In an article entitled, “The end of Apple as we know it?” BBC columnist Sydney Finkelstein describes the transformation of Apple from a revolutionary firm to a price cutting and competitive one. Initially, Apple products were revolutionary. In reality, the iPod was a technically inferior product to many other MP3 players of the day. In particular, the sound quality was poorer. What Apple sold and won with was not a better product, but instead a better experience. Apple was cool, and this combined with the iTunes program and the new product design captivated consumers.
In a similar fashion, though the iPhone offered nothing noticeably different from say, a Samsung phone, customers were drawn in by the revolutionary newness of “an Apple phone.” The iPad, a tablet, also continued this tradition. What drew consumers to Apple, according to Finkelstein, was not the quality of the products, but rather brand name coupled with a penchant and reputation for innovation that drove the firm forward.
In contrast, Apple today is entering into a competitive stage, where rather than pushing for new ideas, the firm is striving to compete on a technical, rather than innovation level. Finkelstein argues that while this method can work, it was not the model that drove Apple’s success, and in fact the strategy of short run profit maximization necessitated the reinstatement of Steve Jobs, just to recover the culture of innovation.
This contrast, between using innovation or quality as the driving force of a firm, cuts to the question of what is the best way for firms to compete. Should firms seek to compete with quasi-identical goods, and use cost cutting as the primary method of differentiation? Or should they instead seek to innovate, inventing wholly new products that they can dominate for a time while other firms play catch up? In investigating this question, it seems that the latter, which is not based on driving down costs (and realistically price), is preferable for the long term maximization of firm profits.
http://www.bbc.com/capital/story/20130904-the-end-of-apple-as-we-know-it
3 Comments
It seems to me that Apple is currently attempting to do both price cutting and innovation. For example, the last iphone release consisted of a newer, more advanced model of the Apple iphone, along with a cheaper version of the phone. I am curious to see if this method of operation is going to be sustainable in the long run, or if Apple is going to have to either switch to price cutting completely to compete with “copy-cat” products, or if they will revert back to their previous model of innovation and the creation of inspirational goods. Could Apple be the pioneer company of a luxury technology market?
It’s interesting because so much of Apple’s “innovation” has come from product cannibalization. People debate whether this actually constitutes innovation, because merely improving on your current product is not necessarily innovative. A Samsung commercial tries to highlight Apple’s lack of innovation by suggesting that consumers who bought the iPhone 5 had “deja deja deja deja deja vu”. Another person in the commercial asserted that the iPhone 5 was a completely different product because the headphone jack was on the bottom on the phone, as opposed to being on the top of the iPhone 4.

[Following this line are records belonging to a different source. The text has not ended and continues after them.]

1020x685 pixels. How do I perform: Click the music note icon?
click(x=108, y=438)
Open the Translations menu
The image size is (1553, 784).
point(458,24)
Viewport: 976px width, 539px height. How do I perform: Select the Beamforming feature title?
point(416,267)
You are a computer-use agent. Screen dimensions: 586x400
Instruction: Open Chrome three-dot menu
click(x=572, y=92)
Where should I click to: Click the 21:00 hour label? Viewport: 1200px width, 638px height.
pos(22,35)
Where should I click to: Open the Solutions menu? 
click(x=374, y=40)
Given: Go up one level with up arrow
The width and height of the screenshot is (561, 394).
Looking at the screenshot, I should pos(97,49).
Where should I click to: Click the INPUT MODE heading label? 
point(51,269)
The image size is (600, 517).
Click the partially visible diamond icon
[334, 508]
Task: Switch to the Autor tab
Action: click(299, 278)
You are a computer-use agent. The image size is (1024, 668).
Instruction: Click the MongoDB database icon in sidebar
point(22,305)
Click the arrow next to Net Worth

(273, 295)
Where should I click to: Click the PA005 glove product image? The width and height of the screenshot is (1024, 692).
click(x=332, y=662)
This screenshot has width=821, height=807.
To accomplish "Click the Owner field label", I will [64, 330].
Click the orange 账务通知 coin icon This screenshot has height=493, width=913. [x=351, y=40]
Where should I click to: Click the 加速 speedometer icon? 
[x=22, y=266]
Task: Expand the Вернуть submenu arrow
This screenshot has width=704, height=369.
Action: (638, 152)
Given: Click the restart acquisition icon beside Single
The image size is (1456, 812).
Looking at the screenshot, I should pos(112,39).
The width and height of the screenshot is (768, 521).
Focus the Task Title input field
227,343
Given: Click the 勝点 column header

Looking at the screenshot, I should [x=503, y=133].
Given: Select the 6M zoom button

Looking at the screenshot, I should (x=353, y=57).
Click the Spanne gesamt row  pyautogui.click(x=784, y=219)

It makes sense for Apple to make only small, incremental changes to its products. As long as competition does not create products that utilize fundamental innovation, Apple doesn’t have much incentive to invest a lot of R&D into its products. Maintaining the status quo ensures profits. The company’s move to sell very similar products at two different prices seems like another profit-maximizing action. Apple will now be able to profit from consumers with high reservation prices.